Cascate di Cerveteri (Fosso Vaccina)
A nord delle colline di Cerveteri, a poco meno di 40 km da Roma e a pochi minuti dal Gotha Beach, c’è un angolo di Tuscia Romana ancora intatto. Un corso d’acqua che scorre dai Monti Sabatini forma una serie di cascate e laghetti balneabili. Il Fosso Vaccina, anche detto Fosso della Mola, è un piccolo corso d’acqua che nasce sui monti Sabatini, intorno al lago di Bracciano e, dopo aver costeggiato il pianoro di Cerveteri, sfocia nel mar Tirreno nel centro di Ladispoli. Nel suo percorso dà vita ad alcune spettacolari cascate, le cascate di Cerveteri. Questo angolo di Tuscia è chiamato “l’Amazzonia del Lazio”. Non è difficile capire perché quando ci si trova circondati dalla flora lussureggiante.
L’anello delle Cascate di San Giuliano è un anello di circa 12 km di facile percorrenza.
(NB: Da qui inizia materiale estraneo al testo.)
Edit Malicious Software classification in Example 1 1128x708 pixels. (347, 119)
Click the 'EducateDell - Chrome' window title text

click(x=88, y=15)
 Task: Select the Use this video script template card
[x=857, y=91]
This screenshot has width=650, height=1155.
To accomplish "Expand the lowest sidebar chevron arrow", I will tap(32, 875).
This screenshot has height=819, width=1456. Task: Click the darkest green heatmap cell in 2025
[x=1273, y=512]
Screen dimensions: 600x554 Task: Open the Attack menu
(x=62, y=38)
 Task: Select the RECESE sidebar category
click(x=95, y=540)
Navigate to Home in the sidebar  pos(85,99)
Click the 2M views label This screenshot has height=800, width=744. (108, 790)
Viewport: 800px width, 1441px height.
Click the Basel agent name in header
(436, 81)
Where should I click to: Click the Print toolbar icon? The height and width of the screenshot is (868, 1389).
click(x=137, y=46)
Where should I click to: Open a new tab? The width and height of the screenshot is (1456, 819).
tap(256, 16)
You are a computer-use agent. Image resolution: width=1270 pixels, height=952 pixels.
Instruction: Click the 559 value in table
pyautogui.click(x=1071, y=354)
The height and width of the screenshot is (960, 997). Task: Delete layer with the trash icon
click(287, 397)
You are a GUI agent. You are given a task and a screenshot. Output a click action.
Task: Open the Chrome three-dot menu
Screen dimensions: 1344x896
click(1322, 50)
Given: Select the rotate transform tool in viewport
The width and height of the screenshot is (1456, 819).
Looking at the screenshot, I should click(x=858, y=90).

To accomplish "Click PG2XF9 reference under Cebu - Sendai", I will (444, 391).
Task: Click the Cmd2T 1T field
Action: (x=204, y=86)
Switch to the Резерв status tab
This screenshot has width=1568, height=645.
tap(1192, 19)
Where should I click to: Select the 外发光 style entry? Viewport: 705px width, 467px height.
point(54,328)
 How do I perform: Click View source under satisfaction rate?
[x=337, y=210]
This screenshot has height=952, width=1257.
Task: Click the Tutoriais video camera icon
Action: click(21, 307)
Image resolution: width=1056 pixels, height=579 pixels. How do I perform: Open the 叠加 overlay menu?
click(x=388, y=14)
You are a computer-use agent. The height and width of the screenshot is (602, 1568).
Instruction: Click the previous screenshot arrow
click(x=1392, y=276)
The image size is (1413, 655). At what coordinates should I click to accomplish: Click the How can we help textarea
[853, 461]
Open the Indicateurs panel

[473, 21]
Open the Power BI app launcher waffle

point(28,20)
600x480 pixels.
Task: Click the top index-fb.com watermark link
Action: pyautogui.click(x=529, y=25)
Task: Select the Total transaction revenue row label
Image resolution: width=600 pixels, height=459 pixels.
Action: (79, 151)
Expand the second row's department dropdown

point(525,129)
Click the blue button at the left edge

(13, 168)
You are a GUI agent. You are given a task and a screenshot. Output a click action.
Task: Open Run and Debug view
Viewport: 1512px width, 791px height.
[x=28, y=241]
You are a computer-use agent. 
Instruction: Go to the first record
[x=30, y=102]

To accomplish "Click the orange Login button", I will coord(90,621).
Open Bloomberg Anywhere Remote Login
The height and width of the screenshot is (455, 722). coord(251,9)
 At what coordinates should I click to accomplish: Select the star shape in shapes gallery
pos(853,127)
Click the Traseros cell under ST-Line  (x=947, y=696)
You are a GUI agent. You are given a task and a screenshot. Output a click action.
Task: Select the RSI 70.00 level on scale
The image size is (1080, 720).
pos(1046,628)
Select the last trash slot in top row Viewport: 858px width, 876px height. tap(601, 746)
Il dislivello è contenuto, ma il terreno è sconnesso e bisogna guadare due volte i torrenti. L’itinerario può essere percorso facilmente anche con bambini al seguito. Data la lunghezza dell’intero anello si può pensare di percorrerlo solo in parte in un itinerario a/r sullo stesso sentiero. Essendo abbastanza ombreggiato per quasi la totale lunghezza è adatto anche ai cani e alla bella stagione.
L’anello inizia nei pressi del cimitero nuovo di Cerveteri. Durante i feriali il parcheggio è libero. Durante i festivi invece si può sostare per soli 120 minuti con disco orario. Il sabato e la domenica consigliamo quindi di parcheggiare alla fine del paese, dove comincia la strada per il cimitero nuovo, allungando di circa 400 metri.
Cascata della Mola di Formello
Nel contesto verdeggiante della Valle del Sorbo, dichiarata Sito di Interesse Comunitario , si può scoprire la meravigliosa Cascata della Mola di Formello. Il sito protetto si trova all’interno del più vasto Parco del Veio e l’itinerario per raggiungere la Cascata è relativamente semplice. Dai pratoni della Madonna del Sorbo parte un itinerario che porta lungo il corso del torrente Cremera fino alle cascate della Mola. Tutto questo si trova a soli 8 km circa dal G.R.A.
Consigli Utili
Come detto in precedenza quasi tutte le Cascate del Lazio si possono raggiungere con relativa facilità ma alcuni percorsi richiedono comunque attenzione e un minimo di allenamento, specie per i tratti più lunghi. In ogni caso consigliamo di evitare le stagioni più piovose, essere adeguatamente attrezzati e se possibile affiancarsi ad una guida esperta.